Edmonde touche du doigt toutes les facettes de la guerre, devenant la maîtresse d’une résistante française, restant la maîtresse d’Eva Braun, obtenant l’estime d’Hitler et continuant, de loin en loin, à rencontrer Lisa, son premier amour. Elle s’intègre petit à petit à un système, évoluant au fur et à mesure, ses désillusions la poussant à en adopter également la façon d’agir, entre violences et trahisons. Elle en accepte tous les aspects, s’en approchant au gré de ses missions et du niveau de considération qui est le sien dans les hauts-lieux du pouvoir. Passant d’une affectation à Paris, en tant que traductrice, y découvrant les pratiques de la Gestapo, à une autre en Ukraine où l’armée s’enlise et qu’elle finit par fuir.
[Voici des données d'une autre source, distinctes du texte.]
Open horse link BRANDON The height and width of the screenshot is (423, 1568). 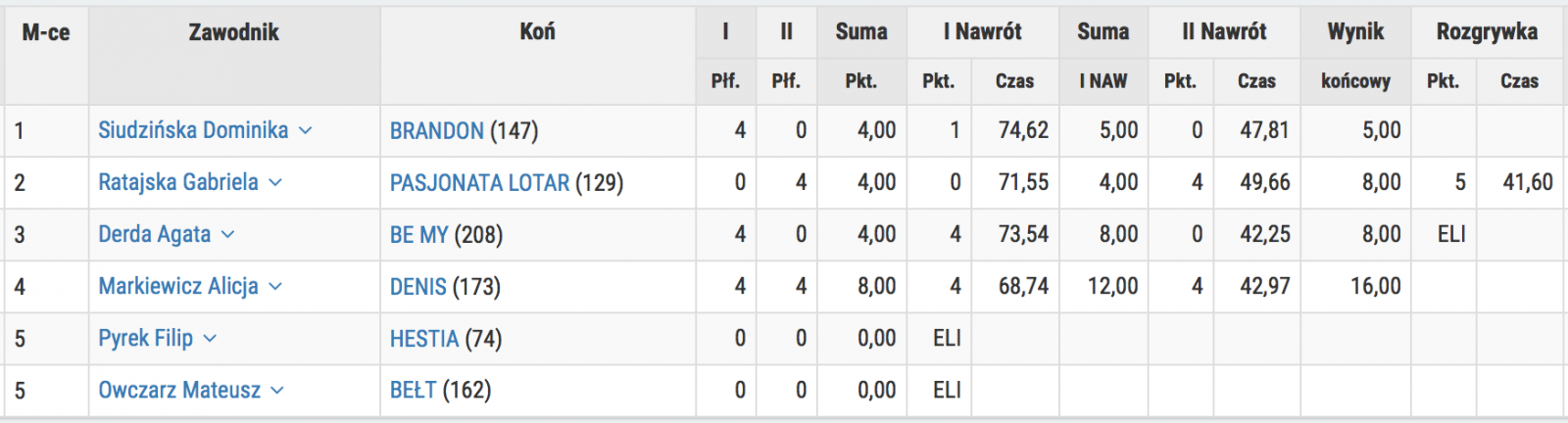pyautogui.click(x=437, y=130)
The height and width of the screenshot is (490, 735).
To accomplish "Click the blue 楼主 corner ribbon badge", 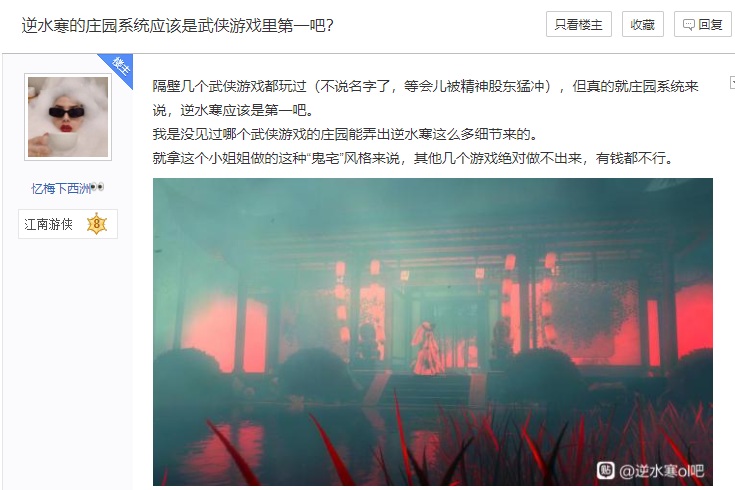I will click(x=119, y=68).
C’est un roman prenant, glaçant, raconté à la première personne. Les années passent et le seul souci d’Edmonde est de vivre, de masquer ses trahisons, de cacher ses aventures avec des femmes pas forcément en odeur de sainteté dans la nébuleuse nazie. Et d’échapper à ce chien qui la poursuit, la hante. Tout comme les souvenirs de son père.

C’est un roman qui fascine par la description de ce parcours qui s’embarrasse de moins en moins de morale, qui accepte la violence, la torture, et qui finit par s’en arranger. Une allemande férue de culture états-unienne s’accommodant fort bien au final de l’abjection dans laquelle elle évolue.

Marc Behm nous raconte tout ça de manière rythmée, iconoclaste, ne cherchant absolument pas à jouer sur une éventuelle séduction de l’époque, nous la décrivant dans tout ce qu’elle a pu avoir de délétère, de monstrueux.

C’est un roman qui marque, qui bouscule et où l’appétit sexuel semble gouverner une bonne partie des choix, où l’humain est surtout porté par son côté destructeur, égoïste, amoral.

Pour son roman suivant, Marc Behm reprend son observation d’une femme déroutante, qui fascine par son instinct de survie, son égoïsme, sa course ne avant perpétuelle, un instinct ne s’embarrassant pas de compassion. Ce sera Mortelle Randonnée.